Теннесси Уильямс
Однорукий
Перевод с английского по изданию: Tennessee Williams «One Arm», from: «Stopped Rocking and Other Screenplays», изд — во New Directions Publishing Corp., New York, 1984.
Олли, мужчина — проститутка, довольно легко одетый для зимы, дрожит от холода на безликом углу Нового Орлеана.
— Эй, Сэм! — зовет кого-то на улице Олли. Продавец горячего тамале[1] подкатывает свою дымящуюся тележку к тумбе, у которой стоит Олли.
— Дай мне штук шесть. Хочется чего-нибудь горячего. Тот, кто сказал, что в этом городе нельзя отморозить яйца, никогда не был здесь зимой.
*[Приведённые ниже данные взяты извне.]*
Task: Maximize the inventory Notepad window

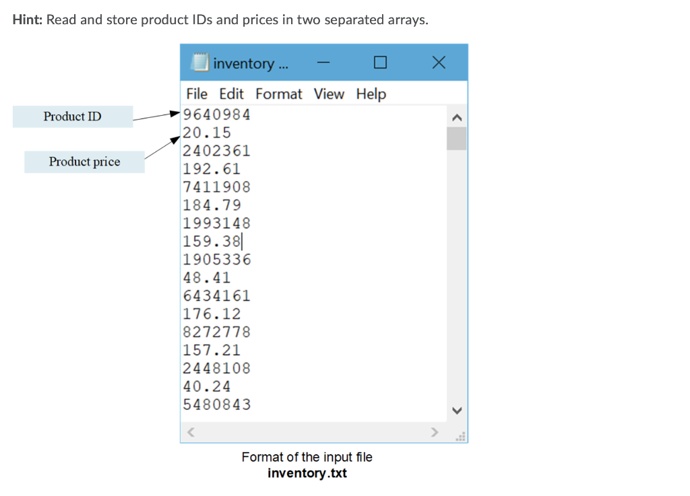Action: pyautogui.click(x=379, y=62)
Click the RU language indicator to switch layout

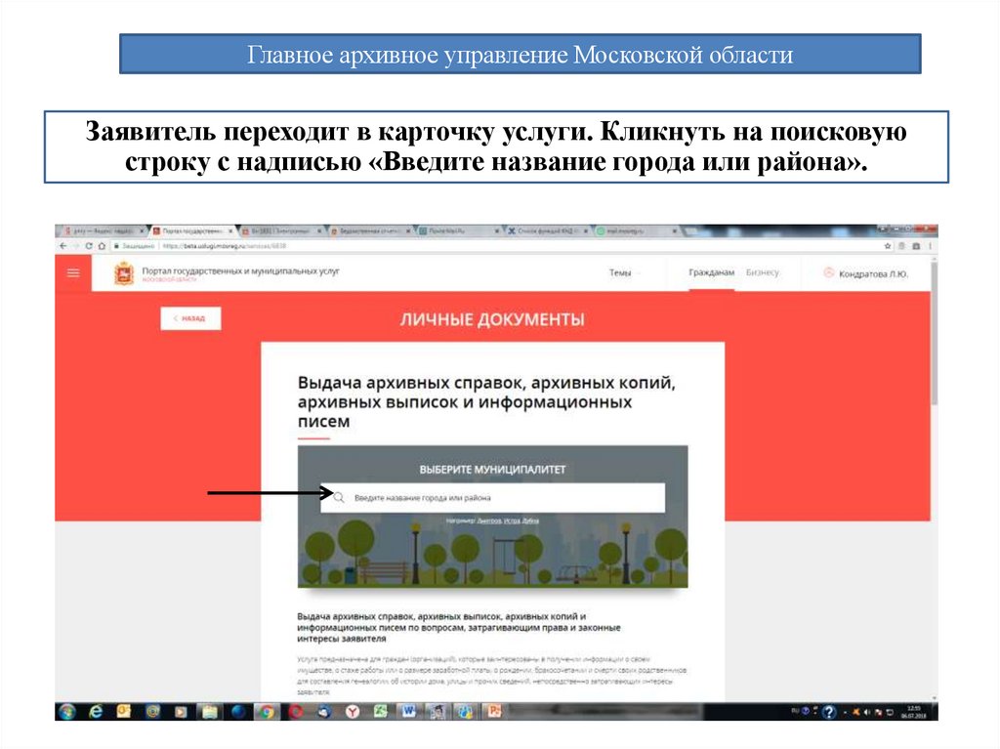[x=794, y=712]
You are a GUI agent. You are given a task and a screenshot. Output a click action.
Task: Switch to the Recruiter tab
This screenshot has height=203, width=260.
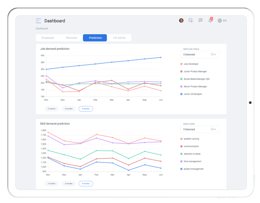click(72, 38)
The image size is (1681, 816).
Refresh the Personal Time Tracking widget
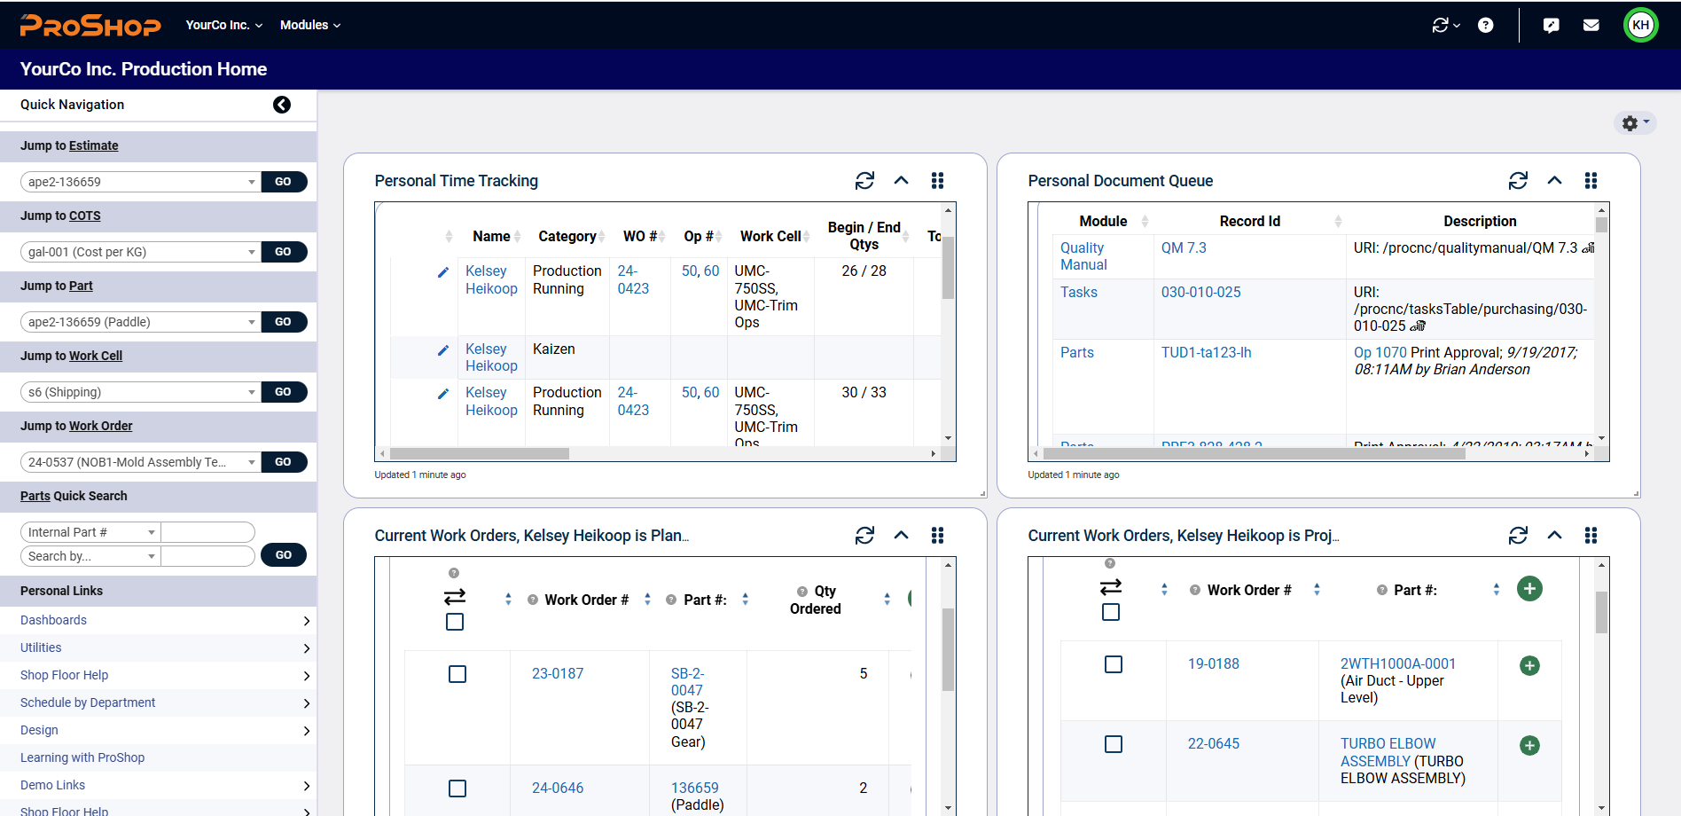click(864, 181)
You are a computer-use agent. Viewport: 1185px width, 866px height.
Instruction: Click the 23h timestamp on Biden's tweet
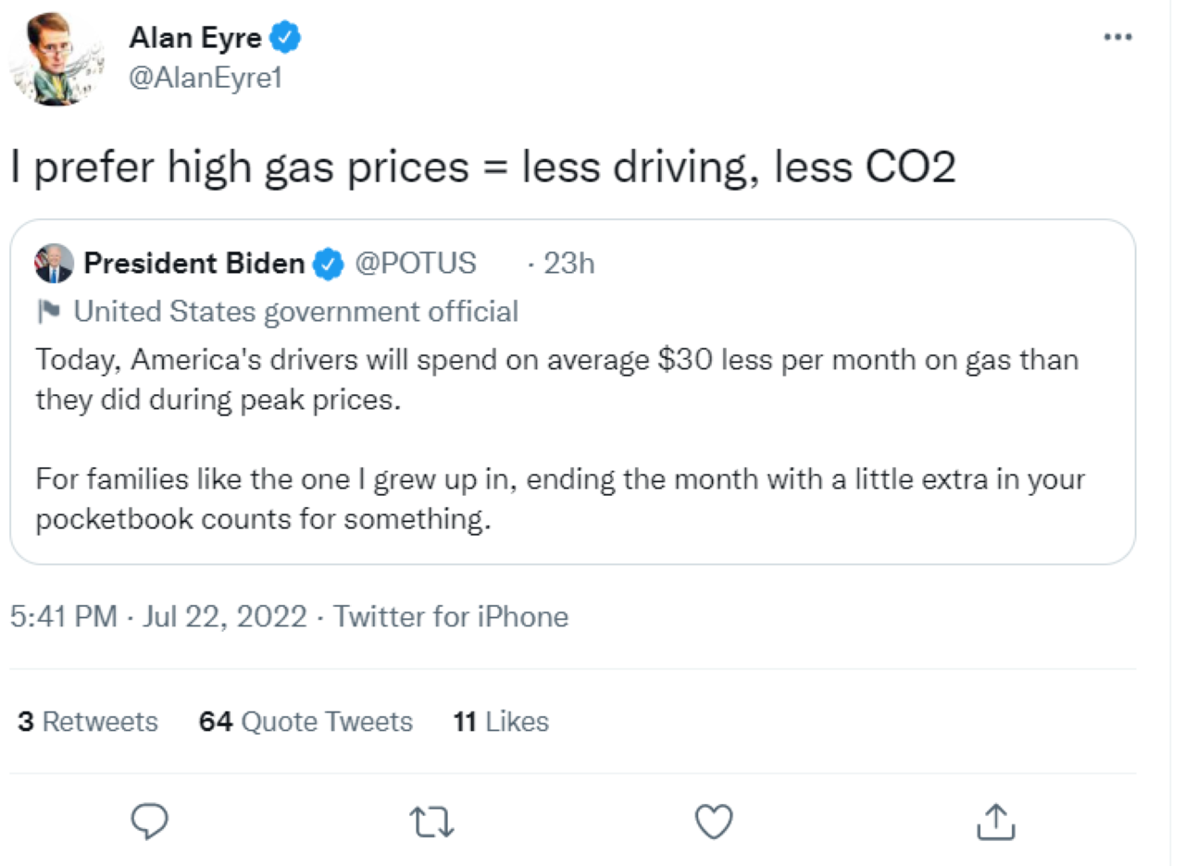click(570, 264)
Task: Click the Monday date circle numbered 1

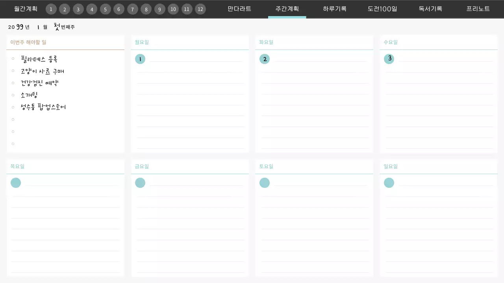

— А чего не оденешься потеплее? — спрашивает Сэм. Раздается голос Вилли, слегка «педерастический»: «Олли нужно показывать свой товар».
— Вилли, разверни мне этот, — говорит Олли, горько улыбаясь.
— Я видел в цирке одного безрукого мужчину, который намазывал масло на хлеб ногами, — говорит Вилли, разворачивая тамале.
— Я в цирке не выступаю. Какого черта…
— Это процент за работу, — говорит Вилли, съедая тамале. Потом он разворачивает второй тамале и пытается всунуть его Олли в рот.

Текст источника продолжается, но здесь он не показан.